__Your instructions__. Could you write out the records below exactly as they appear?

[Entries taken from a collection]
• • • •

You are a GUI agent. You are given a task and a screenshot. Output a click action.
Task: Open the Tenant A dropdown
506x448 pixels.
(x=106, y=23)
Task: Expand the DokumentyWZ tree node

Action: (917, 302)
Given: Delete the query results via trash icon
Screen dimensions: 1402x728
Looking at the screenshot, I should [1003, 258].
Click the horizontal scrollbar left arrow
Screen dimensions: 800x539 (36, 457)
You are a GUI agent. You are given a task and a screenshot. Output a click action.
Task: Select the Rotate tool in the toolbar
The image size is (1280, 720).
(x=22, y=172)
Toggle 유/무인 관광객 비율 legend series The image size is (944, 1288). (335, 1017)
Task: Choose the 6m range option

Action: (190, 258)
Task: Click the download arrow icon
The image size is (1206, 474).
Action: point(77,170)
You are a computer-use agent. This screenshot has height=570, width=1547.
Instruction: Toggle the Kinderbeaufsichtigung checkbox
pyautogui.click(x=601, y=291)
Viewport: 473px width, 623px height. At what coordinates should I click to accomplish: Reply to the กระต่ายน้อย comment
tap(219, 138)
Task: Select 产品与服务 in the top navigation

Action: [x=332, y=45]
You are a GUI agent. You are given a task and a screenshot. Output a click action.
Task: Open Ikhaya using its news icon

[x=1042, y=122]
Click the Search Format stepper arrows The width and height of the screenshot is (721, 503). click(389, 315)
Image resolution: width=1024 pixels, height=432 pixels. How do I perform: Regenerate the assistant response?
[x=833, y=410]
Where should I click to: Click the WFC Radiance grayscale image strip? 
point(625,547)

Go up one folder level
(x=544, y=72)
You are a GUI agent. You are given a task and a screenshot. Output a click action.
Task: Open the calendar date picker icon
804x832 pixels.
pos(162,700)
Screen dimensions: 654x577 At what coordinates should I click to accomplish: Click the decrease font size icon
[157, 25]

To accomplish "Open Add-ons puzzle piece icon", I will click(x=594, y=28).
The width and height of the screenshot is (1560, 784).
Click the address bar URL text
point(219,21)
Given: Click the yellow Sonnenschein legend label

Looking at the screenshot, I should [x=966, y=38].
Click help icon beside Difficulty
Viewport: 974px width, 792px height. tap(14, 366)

• • • •

__Finished exercise__.
You are a GUI agent. You are given a task and a screenshot. Output a click action.
Task: Open the Tenant A dropdown
506x448 pixels.
(x=106, y=23)
Task: Expand the DokumentyWZ tree node

Action: (917, 302)
Given: Delete the query results via trash icon
Screen dimensions: 1402x728
Looking at the screenshot, I should [1003, 258].
Click the horizontal scrollbar left arrow
Screen dimensions: 800x539 (36, 457)
You are a GUI agent. You are given a task and a screenshot. Output a click action.
Task: Select the Rotate tool in the toolbar
The image size is (1280, 720).
(x=22, y=172)
Toggle 유/무인 관광객 비율 legend series The image size is (944, 1288). (335, 1017)
Task: Choose the 6m range option

Action: (190, 258)
Task: Click the download arrow icon
The image size is (1206, 474).
Action: point(77,170)
You are a computer-use agent. This screenshot has height=570, width=1547.
Instruction: Toggle the Kinderbeaufsichtigung checkbox
pyautogui.click(x=601, y=291)
Viewport: 473px width, 623px height. At what coordinates should I click to accomplish: Reply to the กระต่ายน้อย comment
tap(219, 138)
Task: Select 产品与服务 in the top navigation

Action: [x=332, y=45]
You are a GUI agent. You are given a task and a screenshot. Output a click action.
Task: Open Ikhaya using its news icon

[x=1042, y=122]
Click the Search Format stepper arrows The width and height of the screenshot is (721, 503). click(389, 315)
Image resolution: width=1024 pixels, height=432 pixels. How do I perform: Regenerate the assistant response?
[x=833, y=410]
Where should I click to: Click the WFC Radiance grayscale image strip? 
point(625,547)

Go up one folder level
(x=544, y=72)
You are a GUI agent. You are given a task and a screenshot. Output a click action.
Task: Open the calendar date picker icon
804x832 pixels.
pos(162,700)
Screen dimensions: 654x577 At what coordinates should I click to accomplish: Click the decrease font size icon
[157, 25]

To accomplish "Open Add-ons puzzle piece icon", I will click(x=594, y=28).
The width and height of the screenshot is (1560, 784).
Click the address bar URL text
point(219,21)
Given: Click the yellow Sonnenschein legend label

Looking at the screenshot, I should [x=966, y=38].
Click help icon beside Difficulty
Viewport: 974px width, 792px height. tap(14, 366)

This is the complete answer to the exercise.